Creio que poderá também ser uma questão de objeção de consciência manter alguma distância crítica relativamente à própria Igreja Católica, instituição ainda muito machista e patriarcal, que, em vez de realmente ajudar muitas das mulheres afetadas pelo aborto, cada vez mais abdica dos seus próprios princípios, facilitando o divórcio e promovendo inclusivamente a pornografia junto dos homens (era pelo menos o que se mostrava num documentário sobre o Vaticano que passou há tempos na TV), como se a poligamia fizesse realmente parte da natureza «animal» da maioria dos homens.
Somos todos animais humanos, convém recordar, além de que as «escolhas» da biologia pouco ou nada têm a ver com as escolhas humanas. Por vezes, são os ateus que mostram mais juízo do que os fundamentalistas católicos, ao chamarem a atenção, como há dias me foi dado ver nas redes sociais, para casos de mulheres que fogem, em horrível sofrimento, da ditadura poligâmica dos mórmons nos EUA (vá lá, nos EUA ainda podem fugir às ditaduras patriarcais… Uma ou outra consegue-o, entre muitas).
Pergunto agora: lá porque a Bíblia diz «crescei e multiplicai-vos», agora vale tudo, em matéria de procriação? É legítimo, por exemplo, que as jovens médicas andem ingenuamente convencidas de que dar óvulos para a procriação assistida é exatamente a mesma coisa que dar sangue? Quais as responsabilidades futuras que podem advir duma coisa e da outra? Não se tem em conta isso, ou o dinheiro é no fundo o que faz mover os médicos? Onde está a bioética? Instrumentalizar barrigas alheias, transformando o DNA numa mercadoria, trivializou-se, com a bênção da Igreja? Permitir que, por falta de empregos e excesso de entretenimento, os jovens adiem indefinidamente a natalidade, é algo que temos que aceitar como uma inevitabilidade? Que escolha se deve fazer: a da carreira ou a da vida? Para quando ambas? E já agora: que escolha fazer no dia das eleições?
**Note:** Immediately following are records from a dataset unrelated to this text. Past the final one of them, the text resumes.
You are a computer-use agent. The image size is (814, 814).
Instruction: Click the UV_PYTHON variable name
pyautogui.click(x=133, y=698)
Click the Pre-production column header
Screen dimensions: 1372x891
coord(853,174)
Por mais que esperneiem, a conclusão que retiro disto tudo, ao fim de dois referendos sobre o aborto (o primeiro já em 1998), e de muitos outros anos de «fratura ideológica», passados no entanto a observar atentamente a realidade, é a de que os tais moralistas conservadores deram um tiro no pé. Com os gestos de disfarçada intolerância que se observam no artigo acima indicado de Laurinda Alves, e noutros redigidos por fervorosos anti-abortistas, influenciaram exasperantemente inúmeros microeventos de discriminação quotidiana, serrando inexoravelmente o galho da defesa da vida em que tão orgulhosamente se diziam apoiar. Ora, assim não me é possível confiar neles. Confiar cristãmente acaso é, ou pode ser, ignorar ou isolar quem sofre?
Em face de tudo isto, e porque no conceito de Vida deve estar incluído o percurso biográfico, uma mulher conseguir assumir uma gravidez depois dum aborto devia ser reconhecido como ato supremo de heroísmo, em função das ENORMES dificuldades que precisa de superar. Porque de facto já não há pachorra para fundamentalismos religiosos de qualquer espécie, tiro o meu chapéu a essas (muitas) mulheres e mães, sem no entanto precisar de lhes dar nenhuma medalha, pois acredito que por uma questão de dignidade a recusassem liminarmente, ou que até mandassem os seus carrascos psicológicos enfiá-la num determinado sítio.